Scanrail1/shutterstock

Daily Caller News Foundation logo
Ted Goodman Contributor
Font Size:

Sweden’s ongoing experiment with a six hour work day is proving to be costly and inefficient.

The Scandinavian country of 9.5 million has been hosting trial-runs in local municipalities to study the feasibility of a shortened work week.

A two-year experiment in the Swedish city of Gothenburg, the home of Volvo, revealed that the costs of a shortened work week outweigh the benefits.

The schedule for the 68 nurses at Gothenburg’s Svartedalen old people’s home was shortened to six hours over the past two years.
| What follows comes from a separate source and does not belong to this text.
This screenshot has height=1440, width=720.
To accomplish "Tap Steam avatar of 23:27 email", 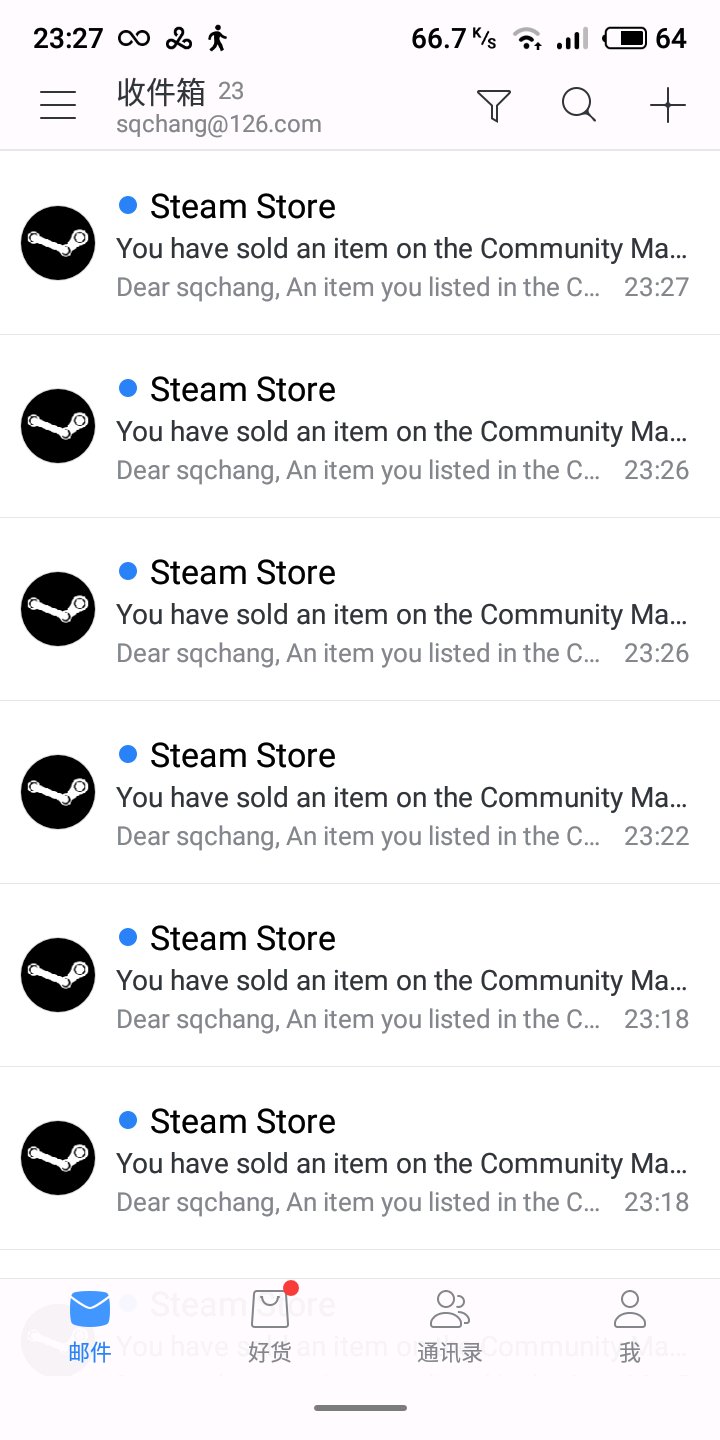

While the hours were shortened, nurses were paid the same salary. The city had to hire 17 extra staff, which cost around $1.3 million, in order to conduct the study.

The results showed that while employees at the Svartedalen old people’s home felt healthier (thus reducing sick-leave), the costs associated with the shortened week made it far too expensive for the city to implement as a general rule.

“It’s far too expensive to carry out a general shortening of working hours within a reasonable time frame,” Daniel Bernmar, a local left-wing politician, told the Telegraph.

The experiments in Sweden have been closely followed by the global community. The debate over working hours has come up in the 2017 French Presidential election. Center-right candidate Francois Fillon has vowed to end the 35 hour work week, which he says has significant damage to the country’s economy.

Fillon wants companies to be able to negotiate a 48 hour work week, which would change the current 35-hour work week, something that has been in place since 2000.

In the U.S., Congress enacted the Fair Labor Standards Act (“FLSA”) in 1938, requiring that employees receive no less than the federal minimum wage, which is currently $7.25 per hour. The FLSA entitled employees to overtime pay at 1.5 times the employee’s regular pay for all hours worked in excess of 40 hours in any one week, thus establishing America’s 40 hour work week. (RELATED: Here’s Why A Federal Judge Blocked Obama’s Overtime Rule)

As to whether a six hour work week could be feasible in the U.S., the trial-runs would most likely be different than the ones carried out in Sweden.

“It makes sense to me that having a shorter work day would lead to less stress, fewer sick days and overall increases in productivity on average,” Aparna Mathur, a labor policy expert with the American Enterprise Institute, told The Daily Caller News Foundation. “But it doesn’t make sense to me that companies would have to continue to pay workers the same salaries as before, as seems to have been done in the Swedish experiment,” she continued.

“I can’t imagine that in the U.S., part-time workers would be paid the same as full-time workers. So there is something wrong with the way the experiment was set up and it’s no surprise that it proved very costly,” Mathur said.

Sweden’s population is significantly less than the U.S., and its population is much more demographically homogeneous. Any potential plan to reduce the work week in the U.S. would take a significant culture shift, and would almost certainly be a proposal that does not reduce worker productivity.

Follow Ted on Twitter

Send Tips to ted@dailycallernewsfoundation.org.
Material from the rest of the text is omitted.